[YOUR OBJECTIVE] Please copy out the records between the lines holding "View reactions on Popa Tudor's comment" and "Advance to next", inclusive, with every character unchanged.

[INPUT MATERIAL]
::::
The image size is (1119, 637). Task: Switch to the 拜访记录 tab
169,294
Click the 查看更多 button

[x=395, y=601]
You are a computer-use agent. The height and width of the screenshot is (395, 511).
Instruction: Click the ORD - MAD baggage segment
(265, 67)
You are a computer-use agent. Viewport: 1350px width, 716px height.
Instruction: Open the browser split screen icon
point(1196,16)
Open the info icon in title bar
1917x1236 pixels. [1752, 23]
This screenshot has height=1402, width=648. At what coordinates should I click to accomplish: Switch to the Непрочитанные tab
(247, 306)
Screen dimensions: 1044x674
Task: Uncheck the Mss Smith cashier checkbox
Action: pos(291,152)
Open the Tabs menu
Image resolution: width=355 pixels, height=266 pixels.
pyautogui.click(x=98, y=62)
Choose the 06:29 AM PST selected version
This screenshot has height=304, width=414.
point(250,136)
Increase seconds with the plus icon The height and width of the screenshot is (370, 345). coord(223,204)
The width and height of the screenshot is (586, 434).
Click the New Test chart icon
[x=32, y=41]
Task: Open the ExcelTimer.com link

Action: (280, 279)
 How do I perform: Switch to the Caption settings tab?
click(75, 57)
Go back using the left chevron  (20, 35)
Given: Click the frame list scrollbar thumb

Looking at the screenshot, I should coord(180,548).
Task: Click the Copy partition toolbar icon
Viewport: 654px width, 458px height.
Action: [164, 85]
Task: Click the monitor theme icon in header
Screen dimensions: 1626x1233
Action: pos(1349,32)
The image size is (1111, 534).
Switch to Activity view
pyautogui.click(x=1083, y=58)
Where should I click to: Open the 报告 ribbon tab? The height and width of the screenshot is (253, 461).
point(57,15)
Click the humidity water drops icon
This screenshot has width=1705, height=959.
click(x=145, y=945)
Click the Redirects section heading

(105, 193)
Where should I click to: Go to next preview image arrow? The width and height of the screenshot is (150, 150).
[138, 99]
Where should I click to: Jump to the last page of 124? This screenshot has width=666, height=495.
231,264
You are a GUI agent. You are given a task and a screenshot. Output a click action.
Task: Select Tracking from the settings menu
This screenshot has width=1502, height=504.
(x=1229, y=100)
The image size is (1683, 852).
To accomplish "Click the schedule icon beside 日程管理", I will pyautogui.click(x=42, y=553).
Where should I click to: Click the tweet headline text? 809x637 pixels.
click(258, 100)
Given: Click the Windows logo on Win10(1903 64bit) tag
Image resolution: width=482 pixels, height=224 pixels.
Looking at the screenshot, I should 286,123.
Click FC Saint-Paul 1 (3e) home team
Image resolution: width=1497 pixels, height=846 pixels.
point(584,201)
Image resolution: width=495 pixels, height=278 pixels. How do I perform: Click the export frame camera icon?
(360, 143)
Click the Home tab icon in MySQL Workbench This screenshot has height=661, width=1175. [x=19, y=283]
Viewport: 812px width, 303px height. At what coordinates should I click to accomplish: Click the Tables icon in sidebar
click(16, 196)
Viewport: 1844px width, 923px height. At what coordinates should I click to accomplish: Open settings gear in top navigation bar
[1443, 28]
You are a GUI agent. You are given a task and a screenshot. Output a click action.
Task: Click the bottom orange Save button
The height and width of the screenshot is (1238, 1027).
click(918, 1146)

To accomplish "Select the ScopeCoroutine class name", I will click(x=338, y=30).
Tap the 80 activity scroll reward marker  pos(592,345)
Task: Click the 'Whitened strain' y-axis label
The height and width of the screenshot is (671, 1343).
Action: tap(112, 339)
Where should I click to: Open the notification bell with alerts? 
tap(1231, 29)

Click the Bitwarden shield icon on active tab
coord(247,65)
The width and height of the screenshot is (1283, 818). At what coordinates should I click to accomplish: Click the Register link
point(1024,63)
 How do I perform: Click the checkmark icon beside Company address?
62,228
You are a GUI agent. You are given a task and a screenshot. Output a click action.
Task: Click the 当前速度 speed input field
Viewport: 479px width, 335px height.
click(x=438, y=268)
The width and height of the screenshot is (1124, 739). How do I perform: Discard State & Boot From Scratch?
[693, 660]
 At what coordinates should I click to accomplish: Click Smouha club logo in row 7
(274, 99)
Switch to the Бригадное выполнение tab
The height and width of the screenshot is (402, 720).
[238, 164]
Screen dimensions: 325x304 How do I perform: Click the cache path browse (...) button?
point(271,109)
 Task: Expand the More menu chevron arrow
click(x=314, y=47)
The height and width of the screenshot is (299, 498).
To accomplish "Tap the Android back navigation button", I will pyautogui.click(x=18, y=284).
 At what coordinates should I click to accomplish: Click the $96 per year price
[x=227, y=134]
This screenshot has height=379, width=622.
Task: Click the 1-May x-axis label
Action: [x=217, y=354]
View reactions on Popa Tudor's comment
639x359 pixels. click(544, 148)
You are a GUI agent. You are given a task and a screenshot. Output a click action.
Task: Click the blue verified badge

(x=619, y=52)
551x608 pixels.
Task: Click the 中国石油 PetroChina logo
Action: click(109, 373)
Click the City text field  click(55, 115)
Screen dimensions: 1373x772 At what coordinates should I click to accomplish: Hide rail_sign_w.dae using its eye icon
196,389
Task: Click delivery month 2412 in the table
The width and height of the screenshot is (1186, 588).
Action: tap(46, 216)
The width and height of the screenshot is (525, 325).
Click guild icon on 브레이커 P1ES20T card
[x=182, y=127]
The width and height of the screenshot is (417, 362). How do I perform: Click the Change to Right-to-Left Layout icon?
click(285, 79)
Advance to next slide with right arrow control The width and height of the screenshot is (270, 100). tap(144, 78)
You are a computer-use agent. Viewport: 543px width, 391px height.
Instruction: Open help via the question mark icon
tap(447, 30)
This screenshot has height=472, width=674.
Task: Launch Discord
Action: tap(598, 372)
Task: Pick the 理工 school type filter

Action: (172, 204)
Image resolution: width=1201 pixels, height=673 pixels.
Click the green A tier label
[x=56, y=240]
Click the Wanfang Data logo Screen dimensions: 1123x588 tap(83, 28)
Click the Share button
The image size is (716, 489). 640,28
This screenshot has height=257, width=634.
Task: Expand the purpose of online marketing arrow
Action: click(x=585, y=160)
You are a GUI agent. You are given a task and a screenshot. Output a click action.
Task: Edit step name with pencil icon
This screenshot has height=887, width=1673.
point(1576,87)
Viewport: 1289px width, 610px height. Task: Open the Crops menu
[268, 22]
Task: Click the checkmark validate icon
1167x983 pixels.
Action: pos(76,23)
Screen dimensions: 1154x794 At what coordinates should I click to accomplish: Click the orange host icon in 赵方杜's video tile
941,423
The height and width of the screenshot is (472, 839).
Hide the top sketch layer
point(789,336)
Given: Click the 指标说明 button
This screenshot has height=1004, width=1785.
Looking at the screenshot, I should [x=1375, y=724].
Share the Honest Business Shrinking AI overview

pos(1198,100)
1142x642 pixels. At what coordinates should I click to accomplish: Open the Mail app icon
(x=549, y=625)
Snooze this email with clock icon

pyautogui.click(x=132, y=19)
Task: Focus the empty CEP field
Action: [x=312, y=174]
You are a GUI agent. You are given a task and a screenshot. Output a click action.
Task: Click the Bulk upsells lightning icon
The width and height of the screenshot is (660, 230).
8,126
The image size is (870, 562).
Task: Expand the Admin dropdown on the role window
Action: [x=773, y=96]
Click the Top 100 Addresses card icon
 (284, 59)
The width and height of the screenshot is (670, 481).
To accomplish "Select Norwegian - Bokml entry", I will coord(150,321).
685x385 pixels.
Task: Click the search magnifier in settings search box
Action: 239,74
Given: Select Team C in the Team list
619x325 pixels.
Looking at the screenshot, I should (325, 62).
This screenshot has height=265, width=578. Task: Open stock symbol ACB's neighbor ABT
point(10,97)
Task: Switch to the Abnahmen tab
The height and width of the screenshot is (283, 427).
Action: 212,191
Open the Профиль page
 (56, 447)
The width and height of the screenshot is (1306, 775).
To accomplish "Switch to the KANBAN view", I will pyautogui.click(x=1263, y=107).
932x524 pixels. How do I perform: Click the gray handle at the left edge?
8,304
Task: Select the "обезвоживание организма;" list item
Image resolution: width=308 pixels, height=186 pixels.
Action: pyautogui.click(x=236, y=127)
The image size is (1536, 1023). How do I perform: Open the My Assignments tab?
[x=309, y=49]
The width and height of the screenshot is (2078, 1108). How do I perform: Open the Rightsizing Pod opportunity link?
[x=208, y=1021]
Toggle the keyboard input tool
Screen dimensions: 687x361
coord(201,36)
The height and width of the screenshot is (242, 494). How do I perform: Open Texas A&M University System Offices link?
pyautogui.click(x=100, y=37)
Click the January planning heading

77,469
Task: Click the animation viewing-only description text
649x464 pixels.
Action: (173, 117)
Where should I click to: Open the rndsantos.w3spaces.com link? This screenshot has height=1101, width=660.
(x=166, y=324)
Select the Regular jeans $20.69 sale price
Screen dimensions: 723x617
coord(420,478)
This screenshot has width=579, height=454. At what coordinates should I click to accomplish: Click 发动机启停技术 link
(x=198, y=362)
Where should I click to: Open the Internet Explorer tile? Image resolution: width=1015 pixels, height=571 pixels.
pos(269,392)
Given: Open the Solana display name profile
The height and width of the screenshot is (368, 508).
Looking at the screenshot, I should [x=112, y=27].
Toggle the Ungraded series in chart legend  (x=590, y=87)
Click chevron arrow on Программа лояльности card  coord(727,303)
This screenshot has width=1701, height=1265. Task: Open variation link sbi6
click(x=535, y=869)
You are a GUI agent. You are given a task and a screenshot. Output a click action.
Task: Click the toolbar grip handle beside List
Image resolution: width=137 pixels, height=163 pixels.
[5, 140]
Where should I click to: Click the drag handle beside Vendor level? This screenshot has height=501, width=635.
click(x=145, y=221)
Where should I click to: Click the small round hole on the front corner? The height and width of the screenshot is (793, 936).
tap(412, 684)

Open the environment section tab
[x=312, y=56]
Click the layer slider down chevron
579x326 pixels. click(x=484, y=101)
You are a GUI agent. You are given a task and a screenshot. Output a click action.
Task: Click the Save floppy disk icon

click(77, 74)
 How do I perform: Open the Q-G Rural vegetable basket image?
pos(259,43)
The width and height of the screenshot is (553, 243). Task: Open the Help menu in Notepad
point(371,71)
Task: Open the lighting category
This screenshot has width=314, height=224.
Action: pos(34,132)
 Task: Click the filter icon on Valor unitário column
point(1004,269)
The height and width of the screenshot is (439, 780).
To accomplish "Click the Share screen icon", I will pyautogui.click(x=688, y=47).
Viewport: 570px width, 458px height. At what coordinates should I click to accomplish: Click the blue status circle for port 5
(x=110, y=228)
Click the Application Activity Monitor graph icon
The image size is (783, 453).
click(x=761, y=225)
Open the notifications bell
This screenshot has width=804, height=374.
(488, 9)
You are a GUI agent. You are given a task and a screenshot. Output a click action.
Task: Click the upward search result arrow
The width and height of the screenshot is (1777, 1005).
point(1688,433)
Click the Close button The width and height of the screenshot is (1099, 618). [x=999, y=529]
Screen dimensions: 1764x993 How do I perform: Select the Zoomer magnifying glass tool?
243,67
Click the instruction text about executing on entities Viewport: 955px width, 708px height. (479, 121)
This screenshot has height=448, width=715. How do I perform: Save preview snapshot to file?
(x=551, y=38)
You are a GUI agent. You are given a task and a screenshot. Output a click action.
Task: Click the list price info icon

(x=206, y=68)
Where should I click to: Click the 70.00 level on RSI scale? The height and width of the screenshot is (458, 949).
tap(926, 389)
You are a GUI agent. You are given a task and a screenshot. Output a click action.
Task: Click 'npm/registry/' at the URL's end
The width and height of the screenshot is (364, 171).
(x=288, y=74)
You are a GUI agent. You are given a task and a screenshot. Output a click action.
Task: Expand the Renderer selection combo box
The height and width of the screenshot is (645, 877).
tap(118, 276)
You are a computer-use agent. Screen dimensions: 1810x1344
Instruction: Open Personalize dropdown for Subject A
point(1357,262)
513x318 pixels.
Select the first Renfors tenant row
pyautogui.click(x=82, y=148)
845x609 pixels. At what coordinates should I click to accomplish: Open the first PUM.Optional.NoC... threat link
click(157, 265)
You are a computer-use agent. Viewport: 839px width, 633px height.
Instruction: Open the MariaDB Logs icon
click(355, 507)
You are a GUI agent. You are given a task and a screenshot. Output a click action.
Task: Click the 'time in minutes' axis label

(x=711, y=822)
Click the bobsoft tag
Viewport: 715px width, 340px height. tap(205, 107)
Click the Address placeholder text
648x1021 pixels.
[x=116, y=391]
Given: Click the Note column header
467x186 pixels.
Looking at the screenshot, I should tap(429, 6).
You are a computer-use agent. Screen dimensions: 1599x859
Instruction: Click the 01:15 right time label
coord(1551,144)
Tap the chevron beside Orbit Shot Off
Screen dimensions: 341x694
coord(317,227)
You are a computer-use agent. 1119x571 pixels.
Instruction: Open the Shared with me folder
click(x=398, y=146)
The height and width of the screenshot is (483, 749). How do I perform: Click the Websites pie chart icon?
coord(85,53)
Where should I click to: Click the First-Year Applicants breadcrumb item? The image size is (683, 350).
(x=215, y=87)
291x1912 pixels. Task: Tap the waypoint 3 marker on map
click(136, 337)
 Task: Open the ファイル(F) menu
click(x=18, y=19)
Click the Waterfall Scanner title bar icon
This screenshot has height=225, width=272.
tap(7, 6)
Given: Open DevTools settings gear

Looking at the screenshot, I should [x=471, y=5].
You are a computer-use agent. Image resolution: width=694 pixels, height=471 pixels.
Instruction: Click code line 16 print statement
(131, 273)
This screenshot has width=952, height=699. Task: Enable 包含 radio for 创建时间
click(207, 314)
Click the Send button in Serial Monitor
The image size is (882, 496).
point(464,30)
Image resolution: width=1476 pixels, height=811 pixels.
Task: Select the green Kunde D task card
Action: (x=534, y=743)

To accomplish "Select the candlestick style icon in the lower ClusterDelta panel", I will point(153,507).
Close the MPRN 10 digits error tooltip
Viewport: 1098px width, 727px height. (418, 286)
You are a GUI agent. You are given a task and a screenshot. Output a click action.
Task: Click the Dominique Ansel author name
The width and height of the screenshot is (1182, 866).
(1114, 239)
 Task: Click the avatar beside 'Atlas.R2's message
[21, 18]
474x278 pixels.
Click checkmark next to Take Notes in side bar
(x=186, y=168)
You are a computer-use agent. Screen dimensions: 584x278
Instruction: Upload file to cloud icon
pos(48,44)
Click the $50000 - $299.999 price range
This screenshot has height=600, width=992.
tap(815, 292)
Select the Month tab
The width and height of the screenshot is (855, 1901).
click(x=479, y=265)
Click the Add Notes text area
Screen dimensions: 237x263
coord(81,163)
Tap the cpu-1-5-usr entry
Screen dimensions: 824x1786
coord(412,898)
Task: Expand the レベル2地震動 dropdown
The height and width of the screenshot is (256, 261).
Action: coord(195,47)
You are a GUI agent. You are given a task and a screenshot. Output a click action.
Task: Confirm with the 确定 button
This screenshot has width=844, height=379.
::::
[CORRECT RESULT]
View reactions on Popa Tudor's comment
639x359 pixels. click(544, 148)
You are a GUI agent. You are given a task and a screenshot. Output a click action.
Task: Click the blue verified badge

(x=619, y=52)
551x608 pixels.
Task: Click the 中国石油 PetroChina logo
Action: click(109, 373)
Click the City text field  click(55, 115)
Screen dimensions: 1373x772 At what coordinates should I click to accomplish: Hide rail_sign_w.dae using its eye icon
196,389
Task: Click delivery month 2412 in the table
The width and height of the screenshot is (1186, 588).
Action: tap(46, 216)
The width and height of the screenshot is (525, 325).
Click guild icon on 브레이커 P1ES20T card
[x=182, y=127]
The width and height of the screenshot is (417, 362). How do I perform: Click the Change to Right-to-Left Layout icon?
click(285, 79)
Advance to next slide with right arrow control The width and height of the screenshot is (270, 100). tap(144, 78)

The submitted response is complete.